Dans tout ce fratas de bêtises pétri de bonne conscience et de paternalisme, nous avons tout de même pris note de ses engagements :
– Trois films seront prêts en septembre 1994 : deux à destination des enseignants (30 mn « sur la drogue », 52 mn « sur le suicide ») et le dernier tout public : 30 mn sur le sida avec un « langage dur » (sic), sans jugement ni condamnation, un langage vérité (oh my god, qu’est-ce que ça peut bien vouloir dire ?). Les associations seront consultées sur ce film, avant sa sortie, et chaque établissement secondaire (donc les lycées ET les collèges) possèdera une copie du génial triptyque.
– – Les contenus de la partie des programmes scolaires consacrée à la prévention du sida seront fixés à la rentrée prochaine, et les associations seront consultées sur ces contenus. On y parlera de toxicomanie et d’homosexualité. Mais de l’homosexualité, pas trop, de peur de « heurter » les parents d’élèves : il faut dire que, pour monsieur Castella, tout tourne autour de la « relation affective », et tant qu’à faire de la relation hétérosexuelle (c’est bien connu, les homosexuels ne sont jamais amoureux). On ne baise pas sans amour ! Monsieur Castella a dû sauter sur son petit Robert après notre entretien, pour savoir ce qu’était une backroom, lieu où nous lui avons assuré que, s’il n’y avait pas forcément d’amour, il y avait en tout cas du sexe et de l’émotion.
– Attention : les deux heures annuelles supplémentaires d’éducation sexuelle vont tout de même coûter 22 millions de francs ! (Nous avons compris qu’à ce moment, il nous fallait dire merci, mais nous ne l’avons pas fait).
– Une université d’été est en préparation pour l’été 1994. Elle accueillera 45 stagiaires ( !) issus de la communauté éducative, et dès la rentrée 1994, 6 stages interacadémiques, accueillant chacun 25 personnes, commenceront à tourner pour créer un réseau de formateurs : en tout 195 personnes, sur environ 6000 000 enseignants en France (0,03 % !). bel effort, vraiment.

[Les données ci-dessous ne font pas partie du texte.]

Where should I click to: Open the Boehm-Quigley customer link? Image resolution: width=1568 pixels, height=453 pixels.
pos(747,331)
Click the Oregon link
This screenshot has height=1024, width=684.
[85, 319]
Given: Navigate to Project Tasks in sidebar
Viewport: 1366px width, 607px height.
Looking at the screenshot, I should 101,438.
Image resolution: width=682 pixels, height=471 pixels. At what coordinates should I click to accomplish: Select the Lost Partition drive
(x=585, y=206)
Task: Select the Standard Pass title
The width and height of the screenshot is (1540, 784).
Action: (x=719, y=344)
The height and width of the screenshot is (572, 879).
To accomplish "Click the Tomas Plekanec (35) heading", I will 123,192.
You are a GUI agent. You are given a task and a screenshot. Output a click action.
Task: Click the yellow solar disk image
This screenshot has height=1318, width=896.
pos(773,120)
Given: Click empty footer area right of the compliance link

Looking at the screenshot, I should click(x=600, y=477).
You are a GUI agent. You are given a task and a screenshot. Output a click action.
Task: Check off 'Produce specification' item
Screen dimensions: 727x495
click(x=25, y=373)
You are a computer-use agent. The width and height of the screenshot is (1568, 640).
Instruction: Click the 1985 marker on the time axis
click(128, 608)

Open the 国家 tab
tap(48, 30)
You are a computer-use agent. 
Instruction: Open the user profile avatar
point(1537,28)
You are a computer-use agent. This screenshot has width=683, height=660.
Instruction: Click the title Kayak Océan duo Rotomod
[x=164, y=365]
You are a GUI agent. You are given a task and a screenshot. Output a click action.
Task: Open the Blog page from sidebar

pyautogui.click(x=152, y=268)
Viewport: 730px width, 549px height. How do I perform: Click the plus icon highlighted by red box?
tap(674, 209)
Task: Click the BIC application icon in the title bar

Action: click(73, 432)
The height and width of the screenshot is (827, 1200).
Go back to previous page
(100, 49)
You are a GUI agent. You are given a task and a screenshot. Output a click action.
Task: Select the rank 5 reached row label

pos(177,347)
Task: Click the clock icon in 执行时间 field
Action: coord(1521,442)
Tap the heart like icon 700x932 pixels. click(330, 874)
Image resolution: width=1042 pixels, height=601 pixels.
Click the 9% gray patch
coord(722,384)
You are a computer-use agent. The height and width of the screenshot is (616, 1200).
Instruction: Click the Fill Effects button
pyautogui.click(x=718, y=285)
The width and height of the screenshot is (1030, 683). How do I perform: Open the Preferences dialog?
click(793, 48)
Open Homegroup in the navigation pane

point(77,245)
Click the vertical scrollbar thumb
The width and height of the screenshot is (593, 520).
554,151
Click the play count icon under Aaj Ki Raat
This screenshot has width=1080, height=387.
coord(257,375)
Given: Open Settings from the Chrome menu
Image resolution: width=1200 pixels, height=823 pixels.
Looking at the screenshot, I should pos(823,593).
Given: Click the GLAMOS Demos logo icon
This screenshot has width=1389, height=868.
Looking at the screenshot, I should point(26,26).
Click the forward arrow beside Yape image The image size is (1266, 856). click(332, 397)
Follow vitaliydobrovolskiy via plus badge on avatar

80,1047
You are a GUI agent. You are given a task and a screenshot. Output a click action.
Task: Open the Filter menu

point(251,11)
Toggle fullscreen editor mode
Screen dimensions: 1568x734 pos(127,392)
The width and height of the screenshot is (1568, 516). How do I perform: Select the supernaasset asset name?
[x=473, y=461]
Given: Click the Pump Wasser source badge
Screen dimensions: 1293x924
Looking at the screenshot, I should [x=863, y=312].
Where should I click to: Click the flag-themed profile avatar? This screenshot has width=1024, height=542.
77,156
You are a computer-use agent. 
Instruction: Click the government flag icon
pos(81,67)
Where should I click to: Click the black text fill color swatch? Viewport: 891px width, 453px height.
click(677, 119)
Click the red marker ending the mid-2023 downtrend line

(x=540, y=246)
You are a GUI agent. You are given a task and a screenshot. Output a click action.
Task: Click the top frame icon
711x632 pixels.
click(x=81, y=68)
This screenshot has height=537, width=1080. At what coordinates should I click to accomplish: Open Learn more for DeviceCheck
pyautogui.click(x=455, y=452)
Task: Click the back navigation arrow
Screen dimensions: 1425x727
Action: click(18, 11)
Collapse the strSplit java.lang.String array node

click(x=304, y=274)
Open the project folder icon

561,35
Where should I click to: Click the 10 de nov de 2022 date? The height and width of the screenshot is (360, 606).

Espérons au moins qu’ils seront reconduis chaque année.
La France est le premier pays d’Europe touché par le sida . Sans l’impulsion des malades eux-mêmes, rien n’y serait fait pour les séropos et les sidéens. On pouvait au moins espérer que l’Etat fasse en sorte de prévenir les jeunes partout où in peut les toucher et leur parler. Mais non, les jeunes devraient tout savoir avant d’aller à l’école, et poser d’emblée les bonnes questions sur des sujets qu’ils ne connaissent pas. Le ministère de l’Education nationale est dirigé par des cancres qui croient tout savoir.